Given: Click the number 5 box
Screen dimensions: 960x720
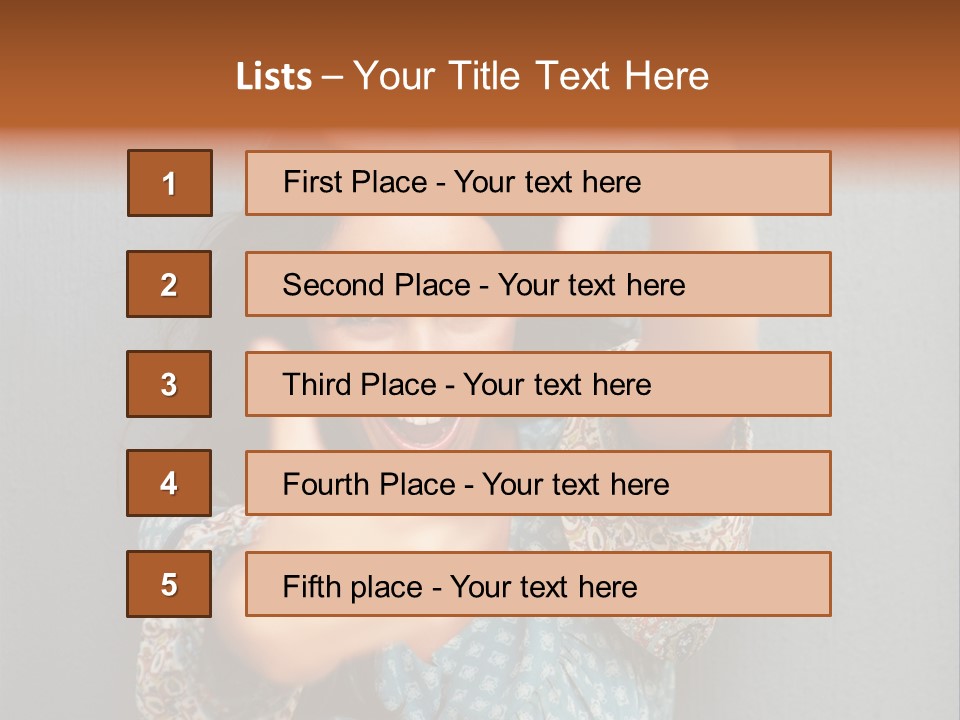Looking at the screenshot, I should click(169, 584).
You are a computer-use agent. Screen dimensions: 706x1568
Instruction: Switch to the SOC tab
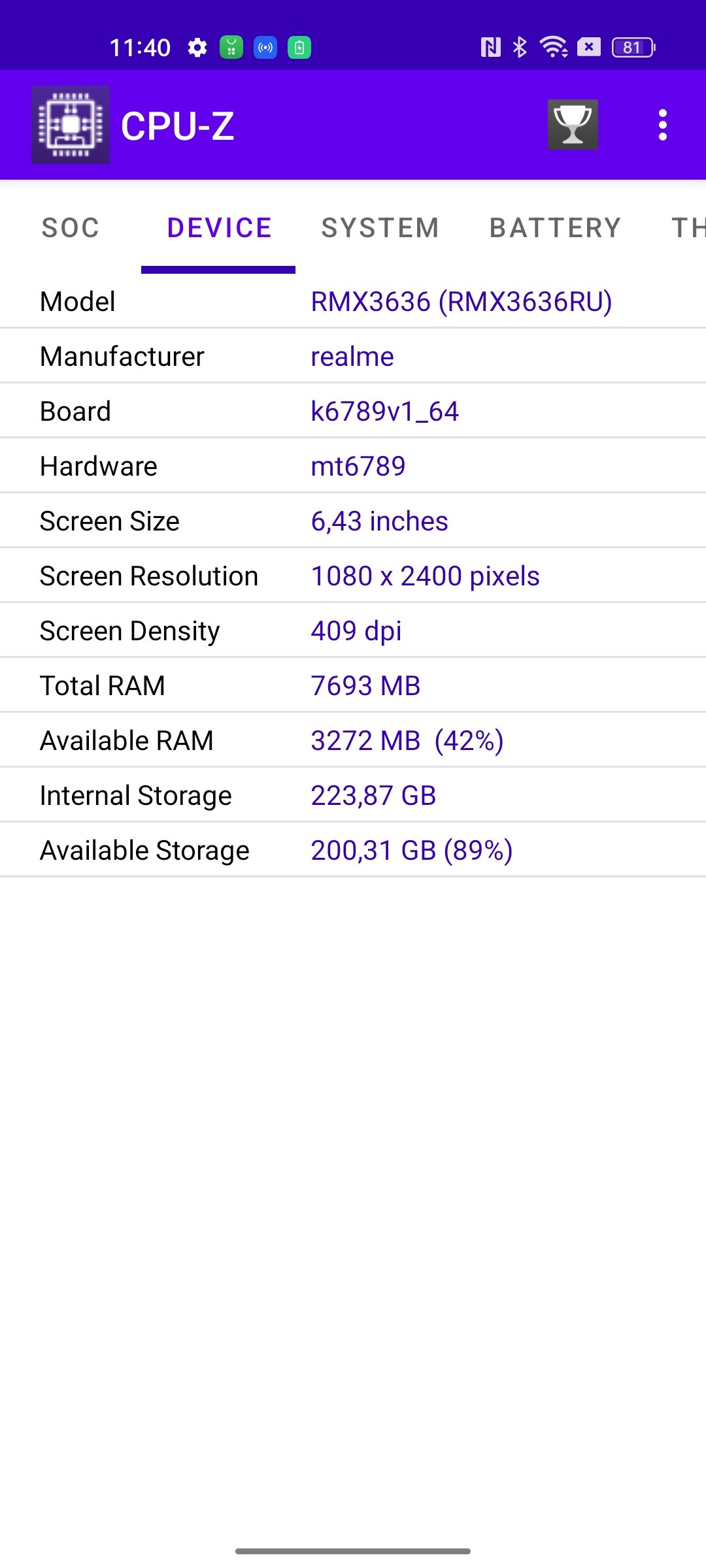click(71, 228)
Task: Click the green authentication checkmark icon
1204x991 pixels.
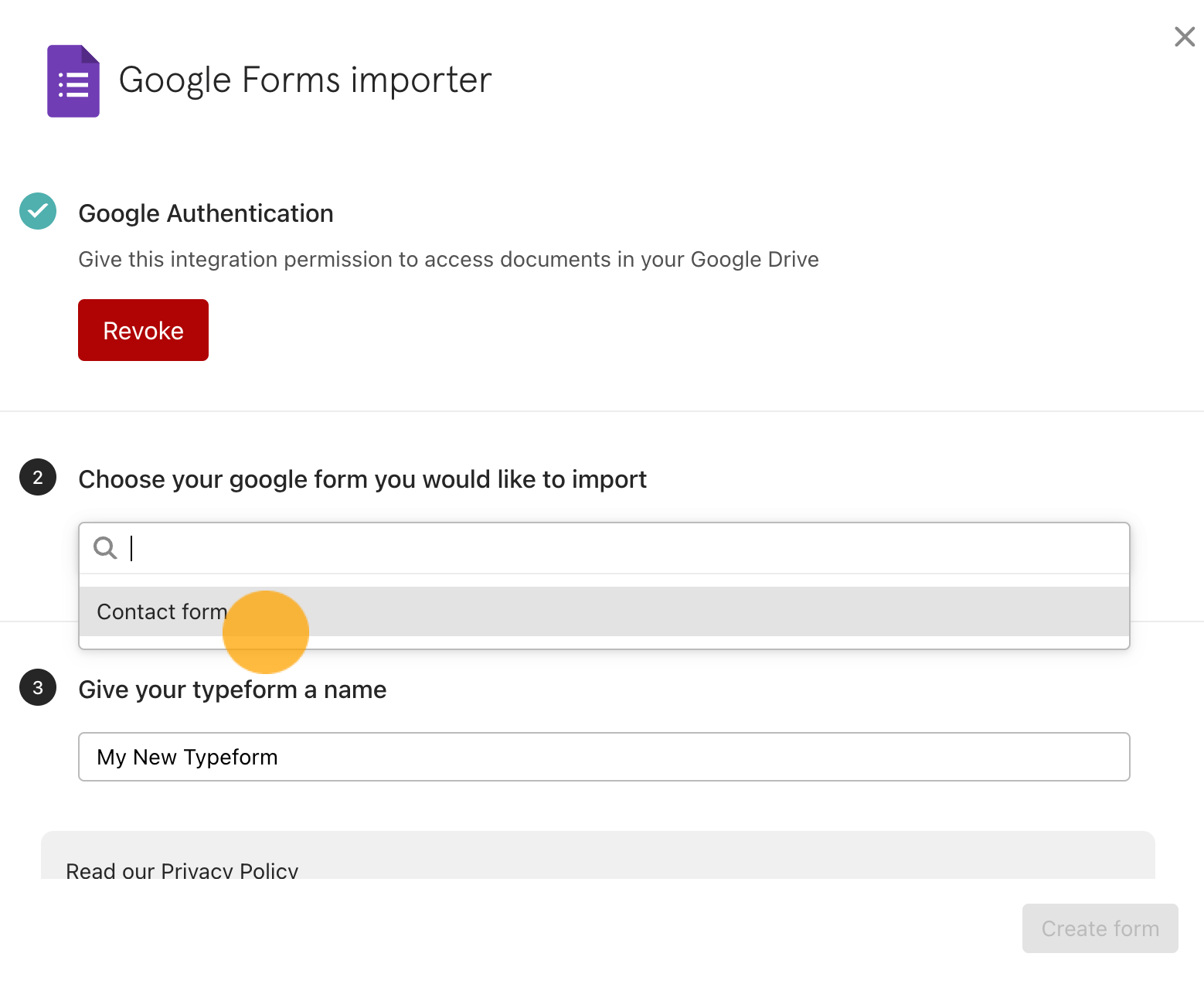Action: [38, 211]
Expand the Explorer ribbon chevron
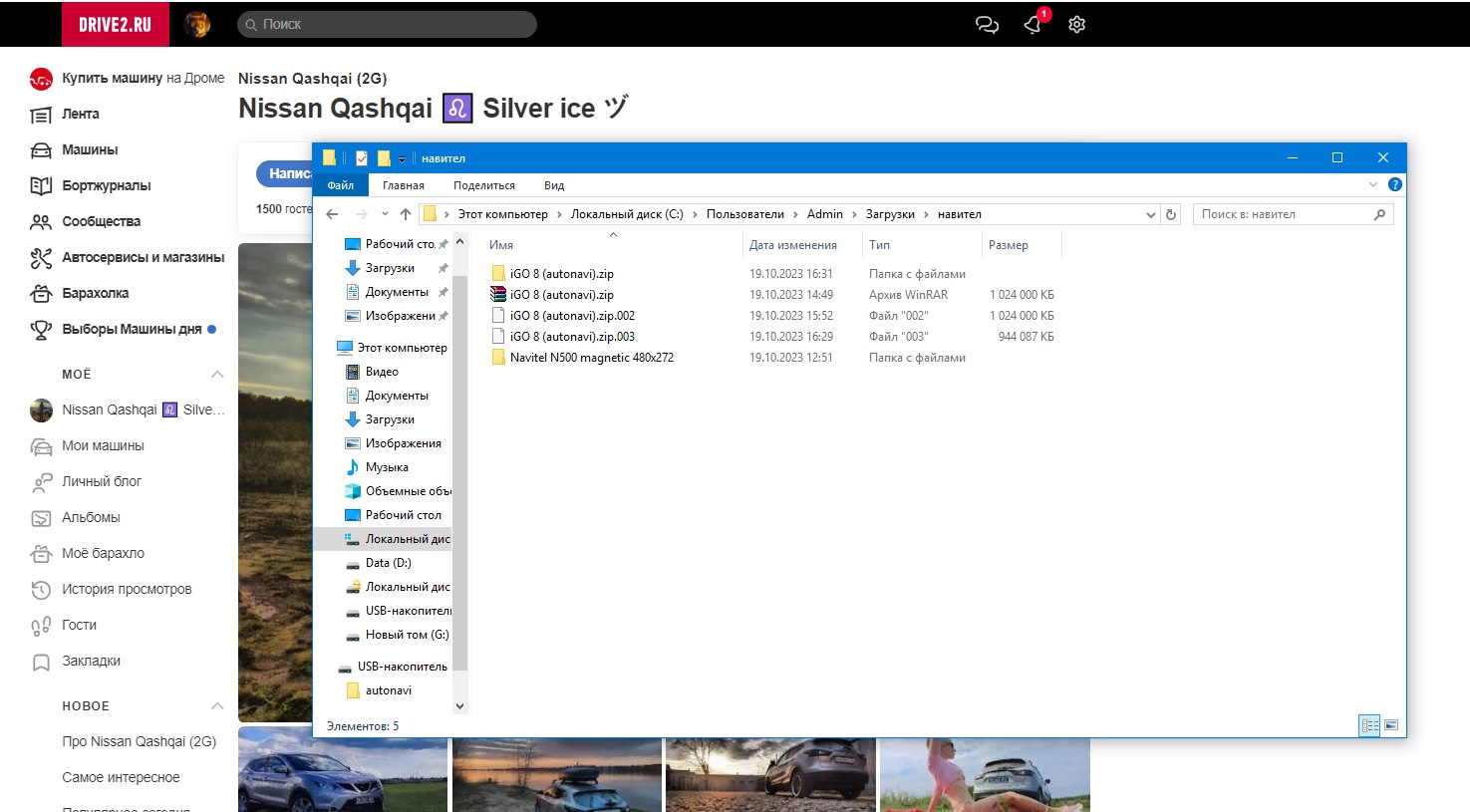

DESCRIPTION OF THE TASK:
Transcribe the entire listing above word for word, omitting the pictures.

REPLY TO THE TASK:
Given: Click the number 5 box
Screen dimensions: 960x720
Looking at the screenshot, I should click(169, 584).
You are a computer-use agent. Screen dimensions: 706x1568
Instruction: Switch to the SOC tab
click(71, 228)
Task: Click the green authentication checkmark icon
1204x991 pixels.
Action: [38, 211]
Expand the Explorer ribbon chevron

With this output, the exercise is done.